** WHAT THE TASK ASKS **
Copy each line from the listing below where the word "magnifier" shows up.

** INPUT MATERIAL **
------------------------------------------------
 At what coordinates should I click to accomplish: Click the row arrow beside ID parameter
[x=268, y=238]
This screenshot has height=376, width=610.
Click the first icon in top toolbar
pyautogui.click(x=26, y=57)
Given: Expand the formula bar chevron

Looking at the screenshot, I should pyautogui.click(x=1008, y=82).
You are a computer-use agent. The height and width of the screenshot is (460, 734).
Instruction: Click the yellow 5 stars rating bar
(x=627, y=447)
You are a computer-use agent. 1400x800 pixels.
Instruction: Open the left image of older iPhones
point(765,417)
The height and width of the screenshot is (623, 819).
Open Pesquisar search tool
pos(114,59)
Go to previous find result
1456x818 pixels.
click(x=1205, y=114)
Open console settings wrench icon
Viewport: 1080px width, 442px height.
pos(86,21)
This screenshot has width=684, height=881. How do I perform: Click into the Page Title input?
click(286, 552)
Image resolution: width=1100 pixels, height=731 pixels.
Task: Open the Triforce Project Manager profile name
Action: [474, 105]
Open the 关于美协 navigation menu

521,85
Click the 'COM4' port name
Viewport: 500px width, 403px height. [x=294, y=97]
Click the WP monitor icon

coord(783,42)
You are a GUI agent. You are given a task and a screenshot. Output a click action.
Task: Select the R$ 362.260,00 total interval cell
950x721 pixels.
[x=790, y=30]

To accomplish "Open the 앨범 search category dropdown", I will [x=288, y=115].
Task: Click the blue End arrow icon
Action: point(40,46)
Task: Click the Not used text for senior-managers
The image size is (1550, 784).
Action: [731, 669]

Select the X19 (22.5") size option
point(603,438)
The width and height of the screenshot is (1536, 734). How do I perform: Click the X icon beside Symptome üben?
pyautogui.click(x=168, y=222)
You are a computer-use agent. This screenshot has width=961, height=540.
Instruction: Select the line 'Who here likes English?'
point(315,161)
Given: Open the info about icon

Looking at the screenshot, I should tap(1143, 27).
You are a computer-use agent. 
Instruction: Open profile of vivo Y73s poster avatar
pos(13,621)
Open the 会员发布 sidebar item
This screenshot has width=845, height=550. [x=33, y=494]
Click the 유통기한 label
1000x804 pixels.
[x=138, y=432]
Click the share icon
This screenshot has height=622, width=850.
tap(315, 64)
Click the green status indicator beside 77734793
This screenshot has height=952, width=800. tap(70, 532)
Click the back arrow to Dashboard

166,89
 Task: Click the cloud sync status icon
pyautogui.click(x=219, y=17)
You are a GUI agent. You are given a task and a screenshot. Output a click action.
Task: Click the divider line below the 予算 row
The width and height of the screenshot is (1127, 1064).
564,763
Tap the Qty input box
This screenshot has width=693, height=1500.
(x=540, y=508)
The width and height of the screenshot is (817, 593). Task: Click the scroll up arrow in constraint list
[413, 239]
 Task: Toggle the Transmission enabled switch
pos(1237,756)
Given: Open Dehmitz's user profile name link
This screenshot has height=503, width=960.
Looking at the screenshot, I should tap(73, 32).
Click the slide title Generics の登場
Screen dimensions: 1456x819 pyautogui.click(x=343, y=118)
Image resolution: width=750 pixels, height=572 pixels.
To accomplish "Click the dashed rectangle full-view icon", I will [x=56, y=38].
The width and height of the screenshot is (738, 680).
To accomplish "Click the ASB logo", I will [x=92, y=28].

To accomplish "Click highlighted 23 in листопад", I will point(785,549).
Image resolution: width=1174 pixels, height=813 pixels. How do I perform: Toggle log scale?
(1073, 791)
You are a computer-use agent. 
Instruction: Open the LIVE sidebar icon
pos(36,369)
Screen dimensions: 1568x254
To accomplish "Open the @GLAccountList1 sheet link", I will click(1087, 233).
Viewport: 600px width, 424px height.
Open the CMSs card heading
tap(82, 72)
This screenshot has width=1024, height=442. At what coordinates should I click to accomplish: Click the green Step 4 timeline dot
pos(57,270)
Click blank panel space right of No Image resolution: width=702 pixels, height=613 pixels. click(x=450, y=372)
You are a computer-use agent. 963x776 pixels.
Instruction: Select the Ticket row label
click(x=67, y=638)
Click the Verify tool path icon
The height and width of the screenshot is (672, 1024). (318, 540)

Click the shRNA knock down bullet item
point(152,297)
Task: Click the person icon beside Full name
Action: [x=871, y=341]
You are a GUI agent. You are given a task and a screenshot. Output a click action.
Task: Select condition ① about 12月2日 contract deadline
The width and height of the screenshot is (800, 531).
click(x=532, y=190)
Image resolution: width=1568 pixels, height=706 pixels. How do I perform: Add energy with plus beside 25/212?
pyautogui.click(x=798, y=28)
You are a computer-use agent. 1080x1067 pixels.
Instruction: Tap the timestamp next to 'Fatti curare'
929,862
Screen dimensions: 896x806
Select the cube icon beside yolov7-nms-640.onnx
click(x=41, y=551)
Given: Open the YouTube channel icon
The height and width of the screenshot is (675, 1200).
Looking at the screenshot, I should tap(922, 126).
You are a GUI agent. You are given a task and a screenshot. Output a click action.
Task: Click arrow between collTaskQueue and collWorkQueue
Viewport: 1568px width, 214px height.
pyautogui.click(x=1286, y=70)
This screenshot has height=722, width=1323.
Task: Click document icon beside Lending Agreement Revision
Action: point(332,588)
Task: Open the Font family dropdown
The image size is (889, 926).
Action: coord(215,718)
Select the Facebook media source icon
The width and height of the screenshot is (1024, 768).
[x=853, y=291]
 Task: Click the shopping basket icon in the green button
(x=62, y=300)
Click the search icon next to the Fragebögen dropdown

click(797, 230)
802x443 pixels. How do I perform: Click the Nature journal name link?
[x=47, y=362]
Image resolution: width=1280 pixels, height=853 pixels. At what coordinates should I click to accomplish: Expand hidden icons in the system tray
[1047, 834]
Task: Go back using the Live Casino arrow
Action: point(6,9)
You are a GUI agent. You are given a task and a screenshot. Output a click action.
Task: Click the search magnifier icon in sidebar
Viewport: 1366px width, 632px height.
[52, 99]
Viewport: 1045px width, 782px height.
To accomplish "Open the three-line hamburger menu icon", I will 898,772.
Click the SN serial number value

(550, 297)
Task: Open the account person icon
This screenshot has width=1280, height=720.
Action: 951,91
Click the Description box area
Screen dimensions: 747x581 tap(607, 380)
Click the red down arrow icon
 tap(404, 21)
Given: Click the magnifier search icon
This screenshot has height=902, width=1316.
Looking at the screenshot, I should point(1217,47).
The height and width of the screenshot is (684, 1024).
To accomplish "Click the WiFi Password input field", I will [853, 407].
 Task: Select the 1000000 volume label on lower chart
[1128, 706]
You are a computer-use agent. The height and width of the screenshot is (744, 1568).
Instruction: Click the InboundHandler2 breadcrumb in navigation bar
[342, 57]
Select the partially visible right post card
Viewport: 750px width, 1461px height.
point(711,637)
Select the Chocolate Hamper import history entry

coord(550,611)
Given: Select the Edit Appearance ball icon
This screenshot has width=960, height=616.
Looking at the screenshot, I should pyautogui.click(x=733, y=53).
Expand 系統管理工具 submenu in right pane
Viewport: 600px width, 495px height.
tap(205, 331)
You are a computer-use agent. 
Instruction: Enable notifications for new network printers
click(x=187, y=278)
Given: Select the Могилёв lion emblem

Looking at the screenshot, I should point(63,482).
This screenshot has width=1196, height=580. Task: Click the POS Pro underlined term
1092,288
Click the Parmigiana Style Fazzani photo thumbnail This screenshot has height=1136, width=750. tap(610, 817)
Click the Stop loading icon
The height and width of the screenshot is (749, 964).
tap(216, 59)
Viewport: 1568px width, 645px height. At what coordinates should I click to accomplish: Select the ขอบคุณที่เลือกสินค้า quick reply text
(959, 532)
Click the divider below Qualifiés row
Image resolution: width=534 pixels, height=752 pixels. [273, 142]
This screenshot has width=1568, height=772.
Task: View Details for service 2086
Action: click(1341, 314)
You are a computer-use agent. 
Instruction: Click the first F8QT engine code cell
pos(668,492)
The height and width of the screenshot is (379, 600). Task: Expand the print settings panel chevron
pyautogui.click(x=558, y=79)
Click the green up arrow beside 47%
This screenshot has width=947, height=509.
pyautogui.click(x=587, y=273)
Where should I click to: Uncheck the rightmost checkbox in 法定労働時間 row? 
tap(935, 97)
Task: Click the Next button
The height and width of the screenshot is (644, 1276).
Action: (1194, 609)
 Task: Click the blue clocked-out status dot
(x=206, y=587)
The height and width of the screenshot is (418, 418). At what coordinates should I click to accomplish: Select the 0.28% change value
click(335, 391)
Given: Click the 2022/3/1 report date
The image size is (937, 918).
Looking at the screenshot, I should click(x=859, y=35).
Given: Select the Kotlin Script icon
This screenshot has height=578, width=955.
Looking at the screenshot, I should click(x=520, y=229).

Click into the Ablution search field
------------------------------------------------
** ANSWER BOX **
Task: Click the search magnifier icon in sidebar
Given: Click the magnifier search icon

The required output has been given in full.